SARASOTA, Fla. _ Mike Elias couldn't have been anywhere more fitting when the call came last fall from his boss in Houston, Astros general manager Jeff Luhnow, to relay that the Orioles requested to interview him for the promotion of a lifetime.
He was on the road, scouting at a Dominican Prospect League tournament in Jupiter, which brought the best international amateurs for the 2019 signing class into one place in late October _ about a week after the Astros' season ended one step shy of the World Series.
Elias, 36, and Luhnow, the only baseball boss he'd ever known, talked it through. A month later, Elias was announced as the new executive vice president and general manager of baseball's latest modern-day rebuilding project in Baltimore. The move set off a frantic offseason that included the hires of assistant general manager for analytics Sig Mejdal and manager Brandon Hyde, and overhauls to several baseball operations departments with one mission in mind: to create a new version of the drafting-and-development behemoth that helped the likes of the Chicago Cubs and Astros win World Series in 2016 and 2017, respectively.

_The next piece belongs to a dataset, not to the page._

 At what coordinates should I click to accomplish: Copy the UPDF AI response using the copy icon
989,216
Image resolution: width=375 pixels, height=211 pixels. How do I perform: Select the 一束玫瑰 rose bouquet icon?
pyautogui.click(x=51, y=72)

"Our goal is not to cobble together a one-year wonder team that has a chance at making the playoffs, but if things go wrong, we'll have to break it down," Elias said. "We want to do this right. We need a sustainable pipeline of talent that starts in the amateur world and extends all the way up here to the major league level. We need to do the things necessary to build that pipeline."
That, more than immediate major league success when the season begins March 28 at the New York Yankees, is why the offseason in Baltimore has revolved around Elias, Mejdal and Hyde more than any player who will be on the team come Opening Day.
It's why, with their father, Orioles owner Peter G. Angelos, having a reduced role running the franchise, brothers John and Louis Angelos arrived at Elias. It's also why, upon introducing Elias, they described ownership's obligation as getting "the absolute best baseball operations person involved and give them the resources, and let them do the job."
They'll have been happy to find out where Elias was when he got the call to start that process.